__INPUT ROWS__
————————
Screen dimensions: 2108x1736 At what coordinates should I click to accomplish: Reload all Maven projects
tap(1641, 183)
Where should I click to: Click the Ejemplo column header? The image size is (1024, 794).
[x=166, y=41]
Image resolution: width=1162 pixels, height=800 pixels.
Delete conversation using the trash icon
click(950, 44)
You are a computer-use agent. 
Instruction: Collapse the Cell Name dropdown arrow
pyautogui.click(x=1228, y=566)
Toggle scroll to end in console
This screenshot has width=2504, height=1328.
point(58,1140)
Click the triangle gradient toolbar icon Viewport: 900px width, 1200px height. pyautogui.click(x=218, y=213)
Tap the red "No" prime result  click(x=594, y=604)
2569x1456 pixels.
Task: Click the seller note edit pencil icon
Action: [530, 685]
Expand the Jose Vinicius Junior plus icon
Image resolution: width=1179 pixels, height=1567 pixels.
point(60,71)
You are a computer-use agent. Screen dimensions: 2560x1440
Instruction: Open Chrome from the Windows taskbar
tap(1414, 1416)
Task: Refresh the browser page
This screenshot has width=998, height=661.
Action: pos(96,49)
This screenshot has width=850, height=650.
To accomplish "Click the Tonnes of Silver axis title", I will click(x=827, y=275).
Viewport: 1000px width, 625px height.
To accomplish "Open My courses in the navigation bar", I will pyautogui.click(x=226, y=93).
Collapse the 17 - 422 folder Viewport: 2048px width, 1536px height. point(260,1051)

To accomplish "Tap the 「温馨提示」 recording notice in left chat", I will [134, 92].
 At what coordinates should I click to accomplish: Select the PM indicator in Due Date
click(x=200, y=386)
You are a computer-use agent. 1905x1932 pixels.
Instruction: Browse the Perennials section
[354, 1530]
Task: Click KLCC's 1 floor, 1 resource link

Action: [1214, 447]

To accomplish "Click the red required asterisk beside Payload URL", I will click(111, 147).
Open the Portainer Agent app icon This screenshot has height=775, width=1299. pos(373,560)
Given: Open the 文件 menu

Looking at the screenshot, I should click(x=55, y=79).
————————
__WHAT THE EXERCISE ASKS__
Rewrite every line of the listing above as a Markdown table with the columns Row and Line. Number the rows in order and leave out the blank lines.

__SOLUTION TO THE PROBLEM__
| Row | Line |
|---|---|
| 1 | Screen dimensions: 2108x1736 At what coordinates should I click to accomplish: Reload all Maven projects |
| 2 | tap(1641, 183) |
| 3 | Where should I click to: Click the Ejemplo column header? The image size is (1024, 794). |
| 4 | [x=166, y=41] |
| 5 | Image resolution: width=1162 pixels, height=800 pixels. |
| 6 | Delete conversation using the trash icon |
| 7 | click(950, 44) |
| 8 | You are a computer-use agent.  |
| 9 | Instruction: Collapse the Cell Name dropdown arrow |
| 10 | pyautogui.click(x=1228, y=566) |
| 11 | Toggle scroll to end in console |
| 12 | This screenshot has width=2504, height=1328. |
| 13 | point(58,1140) |
| 14 | Click the triangle gradient toolbar icon Viewport: 900px width, 1200px height. pyautogui.click(x=218, y=213) |
| 15 | Tap the red "No" prime result  click(x=594, y=604) |
| 16 | 2569x1456 pixels. |
| 17 | Task: Click the seller note edit pencil icon |
| 18 | Action: [530, 685] |
| 19 | Expand the Jose Vinicius Junior plus icon |
| 20 | Image resolution: width=1179 pixels, height=1567 pixels. |
| 21 | point(60,71) |
| 22 | You are a computer-use agent. Screen dimensions: 2560x1440 |
| 23 | Instruction: Open Chrome from the Windows taskbar |
| 24 | tap(1414, 1416) |
| 25 | Task: Refresh the browser page |
| 26 | This screenshot has width=998, height=661. |
| 27 | Action: pos(96,49) |
| 28 | This screenshot has width=850, height=650. |
| 29 | To accomplish "Click the Tonnes of Silver axis title", I will click(x=827, y=275). |
| 30 | Viewport: 1000px width, 625px height. |
| 31 | To accomplish "Open My courses in the navigation bar", I will pyautogui.click(x=226, y=93). |
| 32 | Collapse the 17 - 422 folder Viewport: 2048px width, 1536px height. point(260,1051) |
| 33 | To accomplish "Tap the 「温馨提示」 recording notice in left chat", I will [134, 92]. |
| 34 |  At what coordinates should I click to accomplish: Select the PM indicator in Due Date |
| 35 | click(x=200, y=386) |
| 36 | You are a computer-use agent. 1905x1932 pixels. |
| 37 | Instruction: Browse the Perennials section |
| 38 | [354, 1530] |
| 39 | Task: Click KLCC's 1 floor, 1 resource link |
| 40 | Action: [1214, 447] |
| 41 | To accomplish "Click the red required asterisk beside Payload URL", I will click(111, 147). |
| 42 | Open the Portainer Agent app icon This screenshot has height=775, width=1299. pos(373,560) |
| 43 | Given: Open the 文件 menu |
| 44 | Looking at the screenshot, I should click(x=55, y=79). |